**Extracted records:**

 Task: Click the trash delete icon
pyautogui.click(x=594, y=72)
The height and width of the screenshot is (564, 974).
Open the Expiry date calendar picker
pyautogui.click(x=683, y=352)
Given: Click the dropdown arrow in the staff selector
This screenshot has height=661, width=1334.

---

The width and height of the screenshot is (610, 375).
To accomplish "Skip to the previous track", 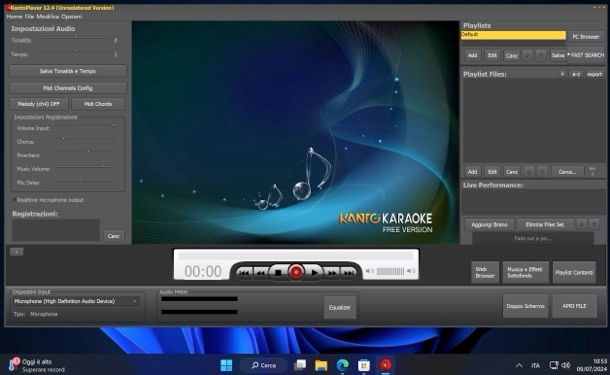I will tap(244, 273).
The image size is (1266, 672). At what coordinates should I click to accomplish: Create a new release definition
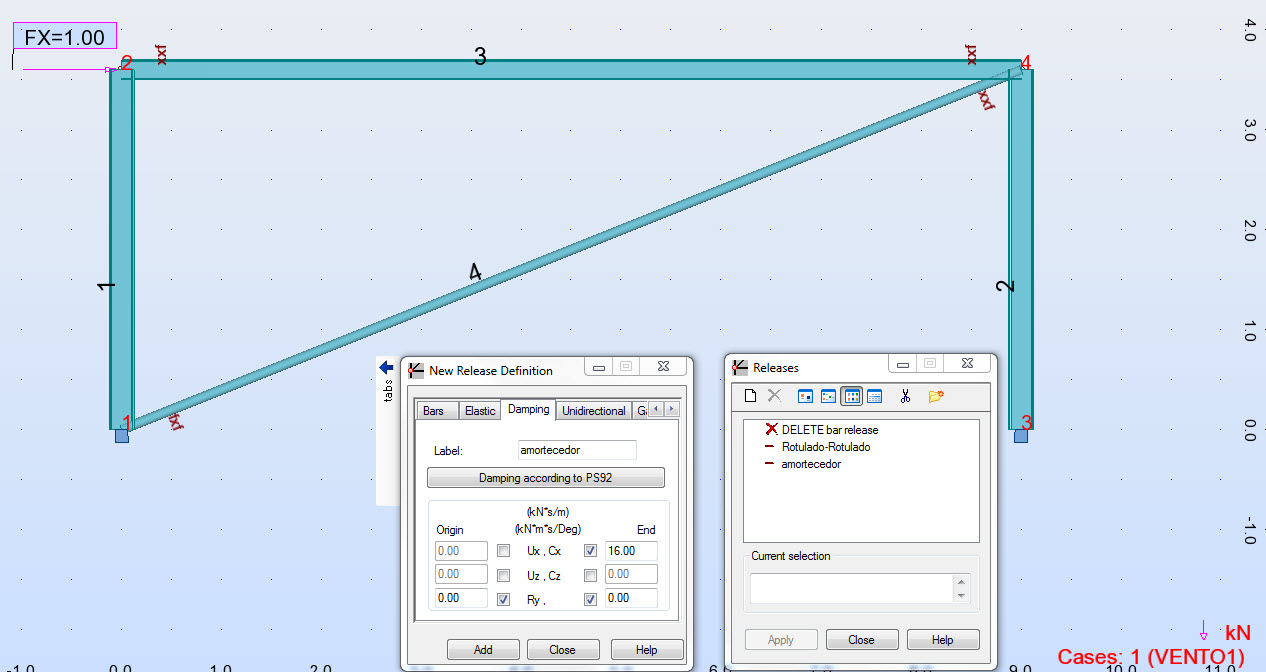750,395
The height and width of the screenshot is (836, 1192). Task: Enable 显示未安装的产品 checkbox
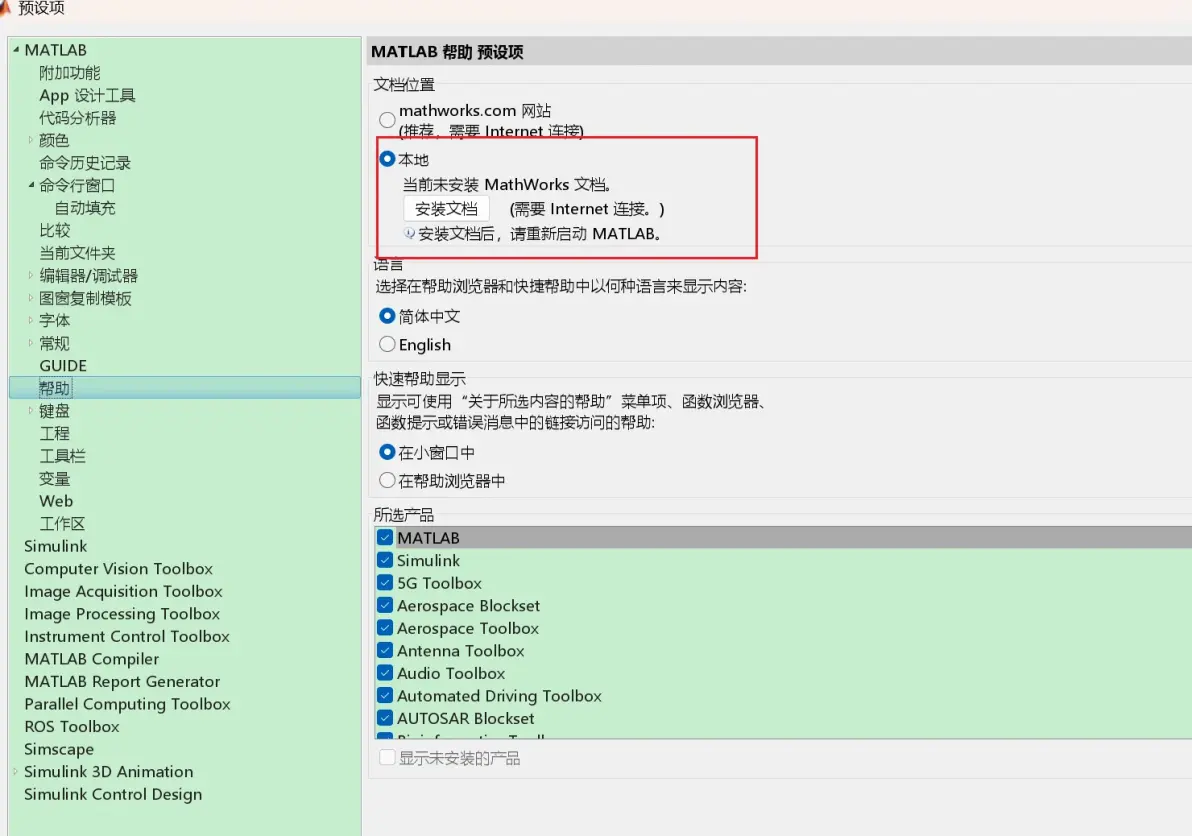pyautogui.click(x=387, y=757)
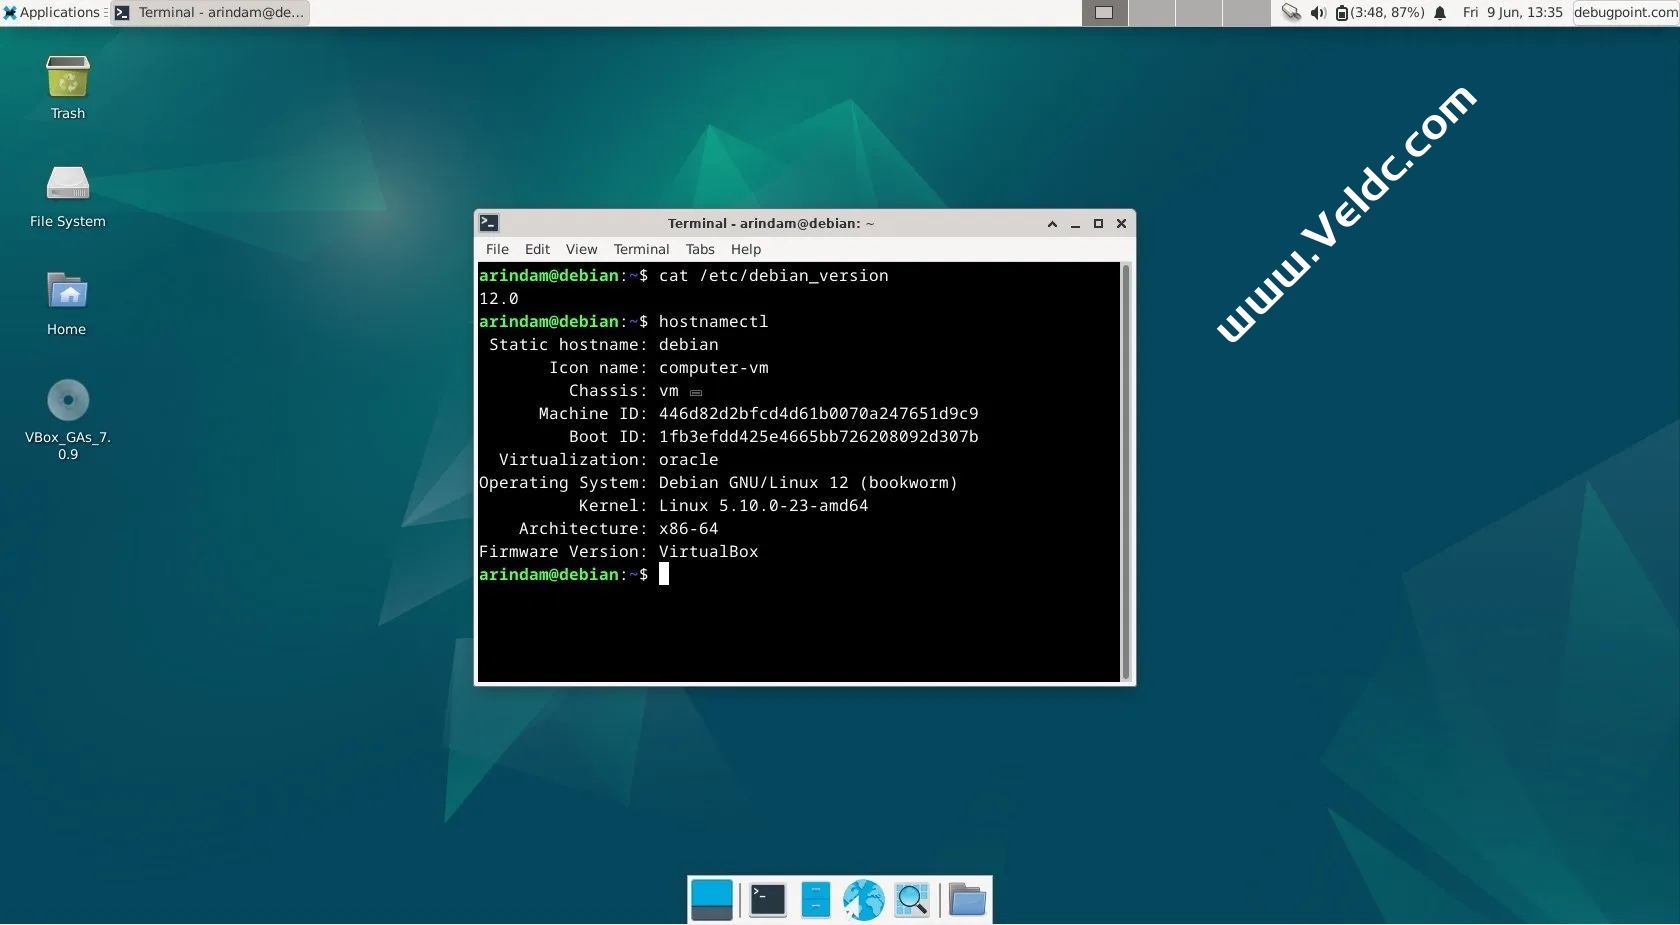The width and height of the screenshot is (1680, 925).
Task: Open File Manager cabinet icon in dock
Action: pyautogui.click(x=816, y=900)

**What you have to do:** Exact duplication is required for the lines above, from the line that contains "Task: Click the trash delete icon" to the line that contains "This screenshot has height=661, width=1334.", inclusive; omit all others.

**Written solution:**
 Task: Click the trash delete icon
pyautogui.click(x=594, y=72)
The height and width of the screenshot is (564, 974).
Open the Expiry date calendar picker
pyautogui.click(x=683, y=352)
Given: Click the dropdown arrow in the staff selector
This screenshot has height=661, width=1334.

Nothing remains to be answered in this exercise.